Quote from cardiacRN2006
I have doctors asking me all the time what I think we should do! I used to be terrified at the thought of talking to them, but now I just come right on up to them and ask for what I need.
Amen to that. I love the physicians where I work because they value my recommendations and more often than not will implement them.
To the original poster, Think of talking to a physician in the SBAR format. In other words, be prepared. I'll use a few examples...
Example 1: Situation-Describe what the patient is there for. Most of the time, the physician will already know. Unless it is an oncall physician, at which point you'll have to be a bit more detailed and have the information very handy. Don't be afraid to ask them to hang on for a second while you look it up.
Background- Any pertinent things to what you are about to say (this patient has a history of MI!)
Assessment- What's going on(This patient is in vtach!!!)
Recommendation- What you think needs to be done ("Can we send this patient to a cardiac unit?")

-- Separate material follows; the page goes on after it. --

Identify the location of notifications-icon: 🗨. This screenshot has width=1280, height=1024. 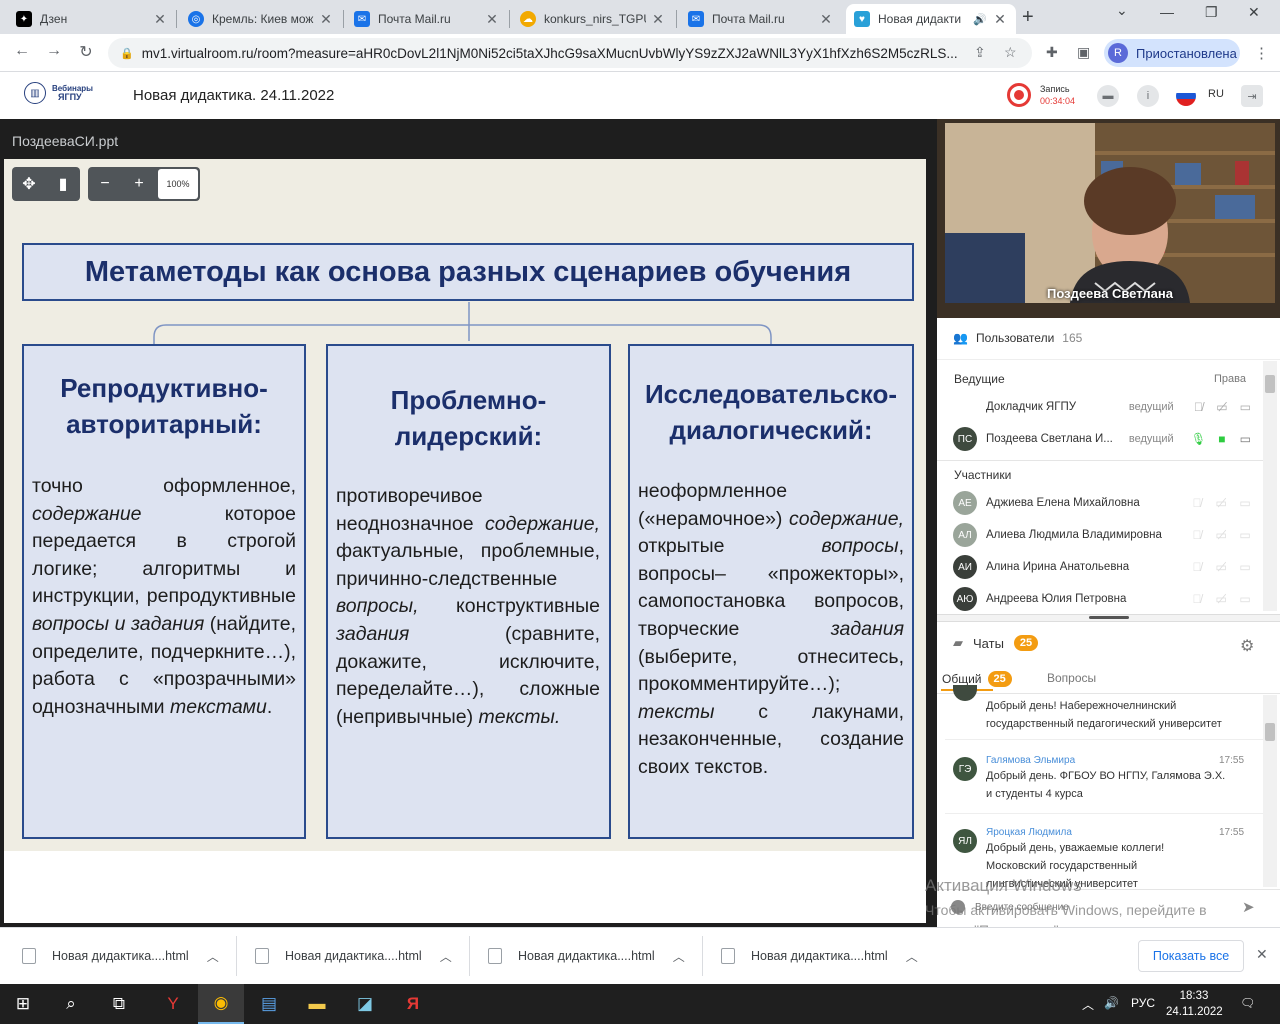
(1248, 1003).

Example 2: Hi Doc, my patient is here with pneumonia, she has an upset stomach, she's been feeling nauseous for the past few hours and vomited 100 ccs of clear fluid a few minutes ago, can she have an anti-emetic?
Example 3: Hi Doc, I have a patient here that got admitted after being in a car accident. The patient is a diabetic and the blood sugar is 300. They're flushed and peeing a lot. I was wondering if you'd like to put this person on insulin?
And of course, there is the other example if you don't even know what the heck is going on...
Example 4: "hi Doc, this patient got admitted after being in a car accident and they are bleeding from the ears...WHAT THE HECK DO I DO!?!!!!"
And depending on the physician, you will have a lot of questions out of the blue. Once you know the physicians, you will know what they will ask/order before it even comes out of their mouths and be prepared before you even talk to them.